Hey, thanks for your gracious openness. My views have been expressed clearly enough (for those with non-cretinous brains (and/or those unencumbered with an overdose of self-righteous indignation)
But I cannot deny feeling disappointed here. Maybe you will actually force Chowk Cretin to read without blinkers, and that would deprive us all of this wonderful spectacle of unadulterated moral supercilliousness in full splendour, and then I might even start respecting CC for the otherwise honest, if what somewhat simpleminded bloke that he is.
Dilemma!!
#141 Posted by PM on October 8, 2003 7:47:49 am
oops! faisal, that would be ``2,000 miles (acutally, maybe less) East, not South, of Karachi``, of course.
#143 Posted by PM on October 8, 2003 8:09:10 am
TAhmed,
Since you`ve decided to talk like a decent human being again...
You write: ``my main concern is that he should consider the emotional damage this does to the child.``
Where do you get off presuming that I give no thought to these matters. Your continual prodding for an answer simply annoyed me for its presumptuousness.
Now, if you are able to approach the subject at all with any equanimity, you might consider that ALL the links I posts were to studies and other literature relating to the alleged emotional damage to the child. Comprende?
Since you`ve decided to talk like a decent human being again...
You write: ``my main concern is that he should consider the emotional damage this does to the child.``
Where do you get off presuming that I give no thought to these matters. Your continual prodding for an answer simply annoyed me for its presumptuousness.

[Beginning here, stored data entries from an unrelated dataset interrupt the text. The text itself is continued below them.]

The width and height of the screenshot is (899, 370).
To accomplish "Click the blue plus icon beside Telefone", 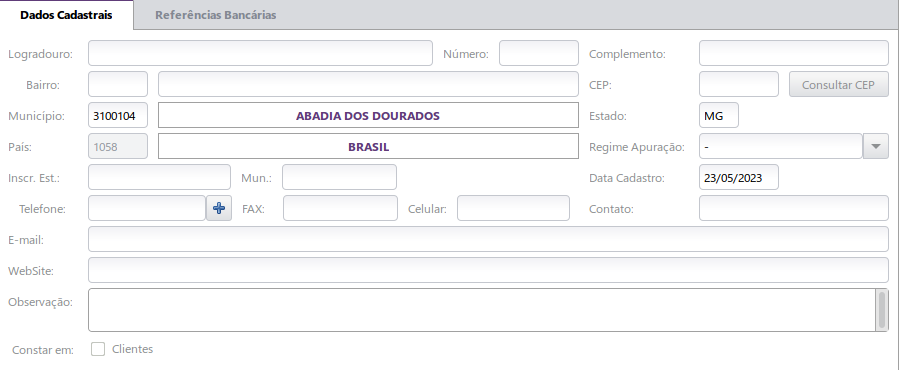I will click(x=219, y=208).
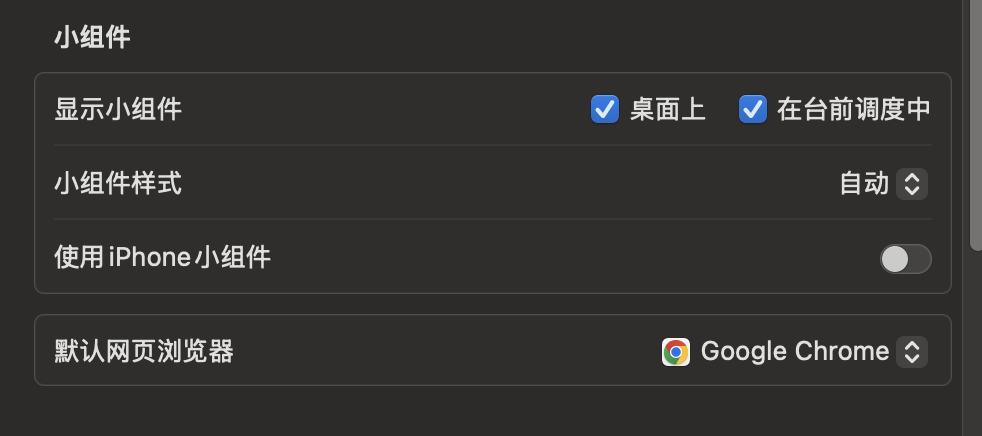
Task: Click the 小组件 section heading
Action: (x=93, y=38)
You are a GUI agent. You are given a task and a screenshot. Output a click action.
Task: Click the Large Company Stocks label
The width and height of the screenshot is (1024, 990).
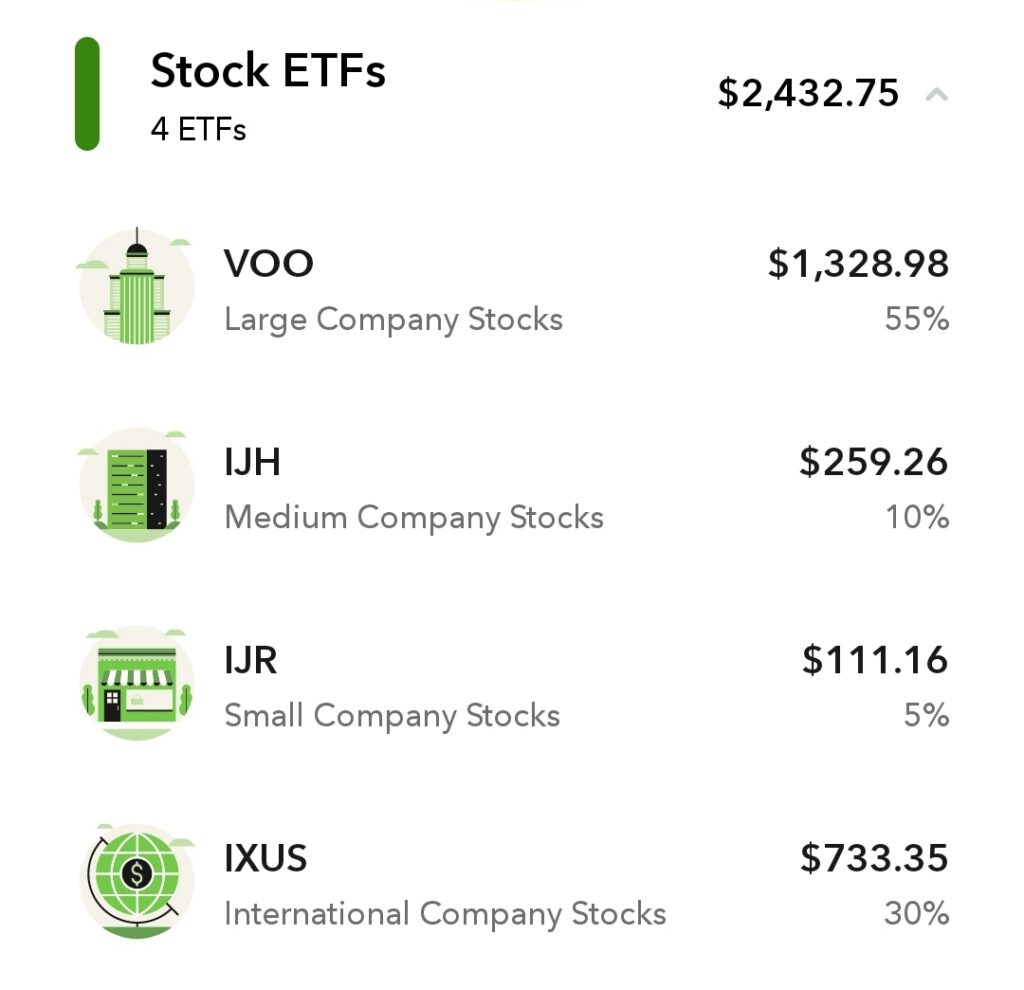pyautogui.click(x=393, y=320)
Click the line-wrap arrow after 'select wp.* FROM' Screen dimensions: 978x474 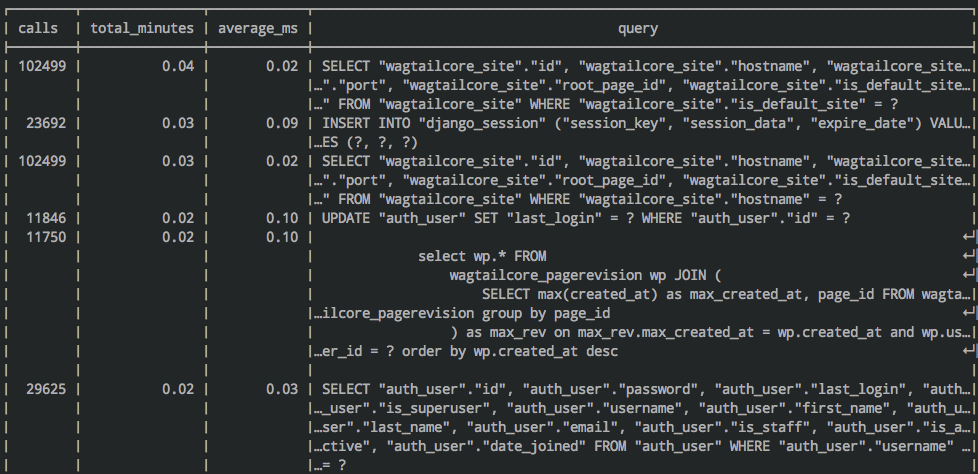click(966, 256)
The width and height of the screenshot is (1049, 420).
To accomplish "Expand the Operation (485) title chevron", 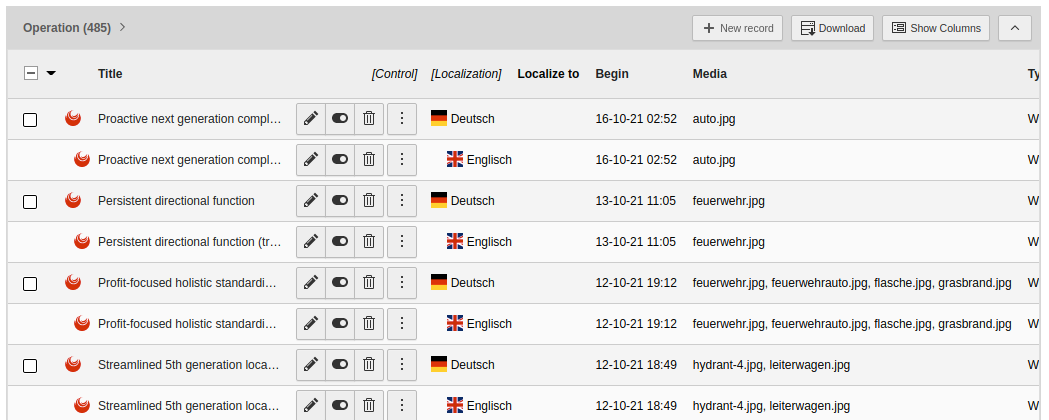I will click(x=122, y=27).
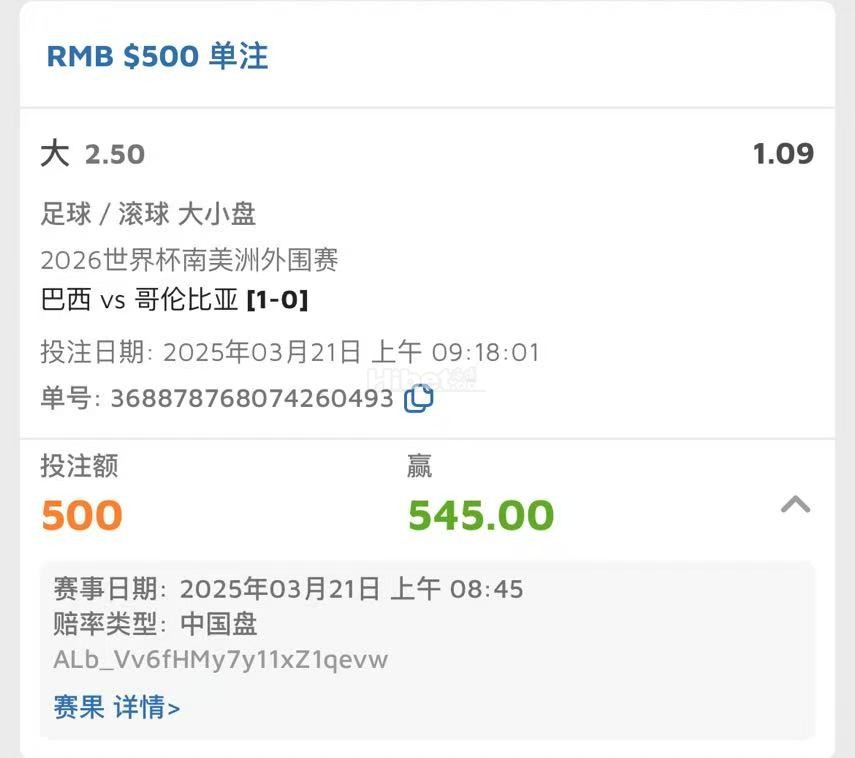
Task: Click the 大 2.50 selection title
Action: click(x=92, y=154)
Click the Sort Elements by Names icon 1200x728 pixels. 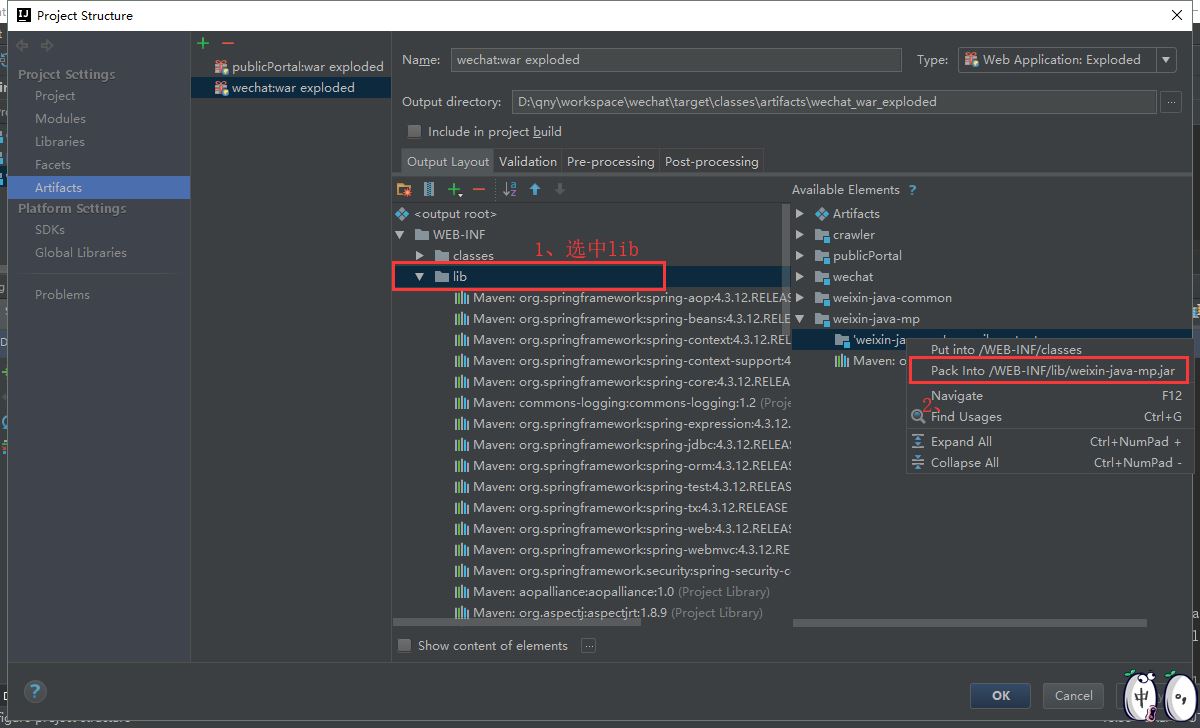pos(509,189)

Now, if you are able to approach the subject at all with any equanimity, you might consider that ALL the links I posts were to studies and other literature relating to the alleged emotional damage to the child. Comprende?
#144 Posted by faisaluno on October 8, 2003 8:09:10 am
pm:
you know that i am no islamo-supremicist and in fact i would be calling for sanctions on pak should our politicians pass laws like the ones in eighties which turned you guys into second class citizens. dont see why white people should not be subjected to the same rules. and also i dont know why but this issue is of huge concern in the islamic world. i have recently had the opportunity to closely interact with muslims from s.e. asia and i am just amazed to see how much anger this issue is causing in places and among people who you normally dont associate with extremism. and btw this anger runs across class lines. and any leader who articulates these feelings with half a brain has good chance to build a huge power base across different countries. i am kind of pinning my hopes on mahatir.
also my trip to karachi got delayed. i will be there from 18-25 october, are you going to be around then?